Relative to the parameter’s full set of draws or specified uncertainty interval, these requests may take the form of:

  • Mean

  • Median

  • Minumum or maximum

  • Some percentile (0.025, 0.1, 0.9, 0.975, etc.)

  • Some specified point value (either within or outside of existing distribution)

Potential use cases

A single draw that uses the average value for all modeled parameters could be used throughout verification and validation, reducing computational resource requirements.

A single draw that uses the average value for all modeled parameters could be used to report an estimate of the average simulation results rather than the average of several randomly sampled draws when computational resources are extremely limited.

Allows for sensitivity analysis around parameter influence (e.g. tornado diagrams), which can serve as additional simulation findings and sights of our models. This may allow us to make predictions about how simulation results may differ in similar locations to the modeled location that vary with respect to certain key influential parameters.

Challenges to consider

Some parameter values may not be independent from other parameter values. Examples include:

  • Categorical risk exposures must always sum to 1 across categories

  • Population attributable fractions are a function of relative risk and risk exposure values

  • The all-cause mortality rate is a function of cause-specific mortality rates

  • Varying parameter values for younger age groups may have implications for older age groups that could cause lack of validation with respect to these parameters in the older age groups.

  • Varying incidence and/or remission rates may make them no longer compatible with prevalence (and other possibilities for similar discontinuities)

There are not guarantees that the simulation results using the average value for all parameters approximates the average simulation result across many randomly sampled draws.

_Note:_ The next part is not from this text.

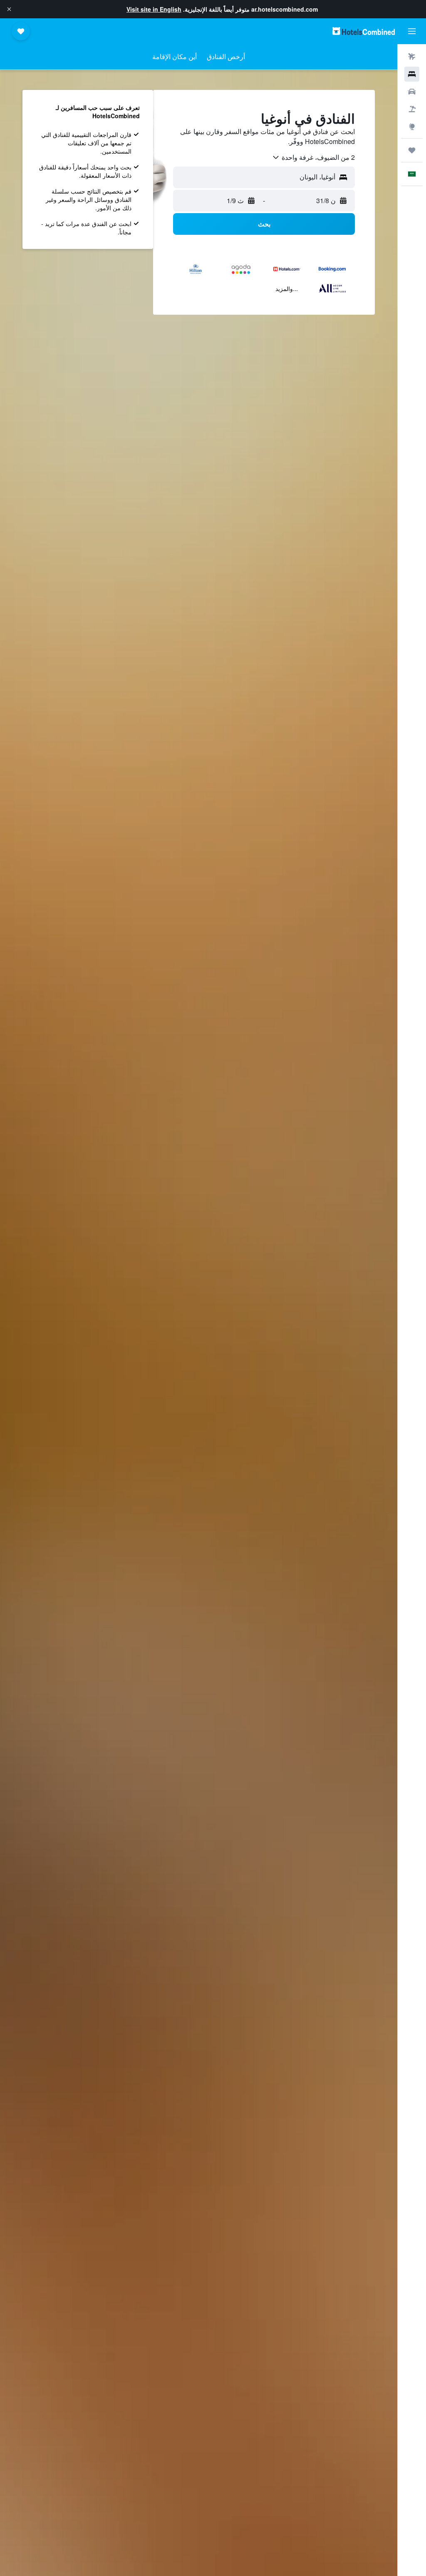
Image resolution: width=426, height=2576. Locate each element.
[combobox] (313, 157)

Selecting the “average” value for a parameter may be challenging in the case of skewed parameter distributions such as relative risks where the mean and median values differ.

For sensitivity analysis and tornado diagrams

Our simulations contain a high number of parameters, so running multiple values for each parameter may be onerous and require significant computational resources.

Identifying reasonable upper and lower bounds for each parameter may be difficult. For instance,

  • Selecting upper and lower 95% uncertainty intervals will favor parameters with greater parameter uncertainty as more influential parameters. These values may be appropriate if the aim is to assess how input parameter uncertainty influences output uncertainty. However, if the goal is to assess parameter influence across a range of plausible values (across locations or subpopulations, for example), the upper and lower uncertainty bounds specific to a given population may not be the most appropriate parameter values to select.

  • Varying parameter values by some constant scalar value could test parameter values in implausible ranges.

  • Custom-defined parameter values could be onerous and may be less directly comparable across parameters.

Protocol

  1. For all simulated parameters, researchers will define the “default” value within the defined uncertainty interval in the respective cause, risk, or intervention model document. This value should be equal to the median or mean value as appropriate. These default values should include clear instructions for how to calculate the default value of parameter values that are not independent, including:

  • Categorical risk exposures, suggestion: \(exposure_{TMREL} = 1 - \sum_{i}^{n-1} exposure_{cat_i}\)

  • Population attributable fraction, suggestion: calculated according to specified risk exposure and relative risk values, with instructions for how to perform calculation (\(\frac{\bar{RR} - 1}{\bar{RR}}\))

  1. Unless otherwise specified or requested, engineers will run simulations using a single draw that selects this specified default value for all simulated parameters.

  2. Researchers will specify deviations from default parameters in the model versions table in a given concept model document.

Todo

Researchers and engineers to align a desired format for these requests.